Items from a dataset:
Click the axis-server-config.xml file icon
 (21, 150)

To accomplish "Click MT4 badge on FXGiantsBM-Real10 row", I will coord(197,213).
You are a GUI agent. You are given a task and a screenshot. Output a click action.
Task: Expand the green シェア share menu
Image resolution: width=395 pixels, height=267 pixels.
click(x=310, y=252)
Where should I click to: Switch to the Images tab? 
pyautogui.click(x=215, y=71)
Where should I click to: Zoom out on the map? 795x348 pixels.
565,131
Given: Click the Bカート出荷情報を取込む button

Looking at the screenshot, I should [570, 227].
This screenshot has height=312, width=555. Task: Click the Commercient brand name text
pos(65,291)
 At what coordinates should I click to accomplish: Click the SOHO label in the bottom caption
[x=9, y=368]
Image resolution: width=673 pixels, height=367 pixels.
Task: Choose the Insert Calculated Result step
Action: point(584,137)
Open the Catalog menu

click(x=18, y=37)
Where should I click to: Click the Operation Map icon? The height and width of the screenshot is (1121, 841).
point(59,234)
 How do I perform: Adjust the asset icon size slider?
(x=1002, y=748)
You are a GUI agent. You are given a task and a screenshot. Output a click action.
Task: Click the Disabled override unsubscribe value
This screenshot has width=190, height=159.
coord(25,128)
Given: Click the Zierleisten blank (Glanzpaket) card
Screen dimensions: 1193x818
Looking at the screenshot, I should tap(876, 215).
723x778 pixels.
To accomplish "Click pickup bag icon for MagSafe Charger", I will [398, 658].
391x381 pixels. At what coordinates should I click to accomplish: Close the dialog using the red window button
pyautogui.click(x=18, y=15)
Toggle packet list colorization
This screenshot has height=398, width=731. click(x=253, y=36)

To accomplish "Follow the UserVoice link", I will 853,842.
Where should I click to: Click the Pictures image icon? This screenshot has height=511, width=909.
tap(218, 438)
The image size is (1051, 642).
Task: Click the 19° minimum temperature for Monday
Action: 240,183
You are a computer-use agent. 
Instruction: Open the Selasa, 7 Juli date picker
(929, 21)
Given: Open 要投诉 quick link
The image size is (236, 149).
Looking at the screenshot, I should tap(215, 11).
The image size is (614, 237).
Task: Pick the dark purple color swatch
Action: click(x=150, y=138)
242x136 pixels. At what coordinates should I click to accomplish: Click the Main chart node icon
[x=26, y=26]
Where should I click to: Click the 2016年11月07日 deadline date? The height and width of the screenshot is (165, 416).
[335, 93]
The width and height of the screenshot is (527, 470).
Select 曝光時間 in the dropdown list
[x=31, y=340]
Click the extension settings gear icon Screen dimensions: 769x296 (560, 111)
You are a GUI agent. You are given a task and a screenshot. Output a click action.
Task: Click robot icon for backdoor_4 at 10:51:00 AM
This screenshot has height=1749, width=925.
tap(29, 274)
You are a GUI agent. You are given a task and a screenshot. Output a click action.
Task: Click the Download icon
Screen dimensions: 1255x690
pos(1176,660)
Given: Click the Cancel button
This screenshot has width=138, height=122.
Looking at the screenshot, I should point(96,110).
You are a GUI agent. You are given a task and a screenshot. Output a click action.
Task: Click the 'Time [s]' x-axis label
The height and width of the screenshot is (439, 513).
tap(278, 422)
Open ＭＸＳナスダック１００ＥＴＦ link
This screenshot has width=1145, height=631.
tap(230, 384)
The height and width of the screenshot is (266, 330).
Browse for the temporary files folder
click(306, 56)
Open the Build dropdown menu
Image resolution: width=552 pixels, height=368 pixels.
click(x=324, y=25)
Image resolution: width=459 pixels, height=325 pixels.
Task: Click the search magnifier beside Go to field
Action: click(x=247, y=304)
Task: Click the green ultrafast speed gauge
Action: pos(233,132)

» Task prompt: Each record is to be repeated word for word, with none skipped.

» Solution to the problem:
Click the axis-server-config.xml file icon
 (21, 150)

To accomplish "Click MT4 badge on FXGiantsBM-Real10 row", I will coord(197,213).
You are a GUI agent. You are given a task and a screenshot. Output a click action.
Task: Expand the green シェア share menu
Image resolution: width=395 pixels, height=267 pixels.
click(x=310, y=252)
Where should I click to: Switch to the Images tab? 
pyautogui.click(x=215, y=71)
Where should I click to: Zoom out on the map? 795x348 pixels.
565,131
Given: Click the Bカート出荷情報を取込む button

Looking at the screenshot, I should [570, 227].
This screenshot has height=312, width=555. Task: Click the Commercient brand name text
pos(65,291)
 At what coordinates should I click to accomplish: Click the SOHO label in the bottom caption
[x=9, y=368]
Image resolution: width=673 pixels, height=367 pixels.
Task: Choose the Insert Calculated Result step
Action: point(584,137)
Open the Catalog menu

click(x=18, y=37)
Where should I click to: Click the Operation Map icon? The height and width of the screenshot is (1121, 841).
point(59,234)
 How do I perform: Adjust the asset icon size slider?
(x=1002, y=748)
You are a GUI agent. You are given a task and a screenshot. Output a click action.
Task: Click the Disabled override unsubscribe value
This screenshot has width=190, height=159.
coord(25,128)
Given: Click the Zierleisten blank (Glanzpaket) card
Screen dimensions: 1193x818
Looking at the screenshot, I should tap(876, 215).
723x778 pixels.
To accomplish "Click pickup bag icon for MagSafe Charger", I will [398, 658].
391x381 pixels. At what coordinates should I click to accomplish: Close the dialog using the red window button
pyautogui.click(x=18, y=15)
Toggle packet list colorization
This screenshot has height=398, width=731. click(x=253, y=36)

To accomplish "Follow the UserVoice link", I will 853,842.
Where should I click to: Click the Pictures image icon? This screenshot has height=511, width=909.
tap(218, 438)
The image size is (1051, 642).
Task: Click the 19° minimum temperature for Monday
Action: 240,183
You are a computer-use agent. 
Instruction: Open the Selasa, 7 Juli date picker
(929, 21)
Given: Open 要投诉 quick link
The image size is (236, 149).
Looking at the screenshot, I should tap(215, 11).
The image size is (614, 237).
Task: Pick the dark purple color swatch
Action: click(x=150, y=138)
242x136 pixels. At what coordinates should I click to accomplish: Click the Main chart node icon
[x=26, y=26]
Where should I click to: Click the 2016年11月07日 deadline date? The height and width of the screenshot is (165, 416).
[335, 93]
The width and height of the screenshot is (527, 470).
Select 曝光時間 in the dropdown list
[x=31, y=340]
Click the extension settings gear icon Screen dimensions: 769x296 (560, 111)
You are a GUI agent. You are given a task and a screenshot. Output a click action.
Task: Click robot icon for backdoor_4 at 10:51:00 AM
This screenshot has height=1749, width=925.
tap(29, 274)
You are a GUI agent. You are given a task and a screenshot. Output a click action.
Task: Click the Download icon
Screen dimensions: 1255x690
pos(1176,660)
Given: Click the Cancel button
This screenshot has width=138, height=122.
Looking at the screenshot, I should point(96,110).
You are a GUI agent. You are given a task and a screenshot. Output a click action.
Task: Click the 'Time [s]' x-axis label
The height and width of the screenshot is (439, 513).
tap(278, 422)
Open ＭＸＳナスダック１００ＥＴＦ link
This screenshot has width=1145, height=631.
tap(230, 384)
The height and width of the screenshot is (266, 330).
Browse for the temporary files folder
click(306, 56)
Open the Build dropdown menu
Image resolution: width=552 pixels, height=368 pixels.
click(x=324, y=25)
Image resolution: width=459 pixels, height=325 pixels.
Task: Click the search magnifier beside Go to field
Action: click(x=247, y=304)
Task: Click the green ultrafast speed gauge
Action: pos(233,132)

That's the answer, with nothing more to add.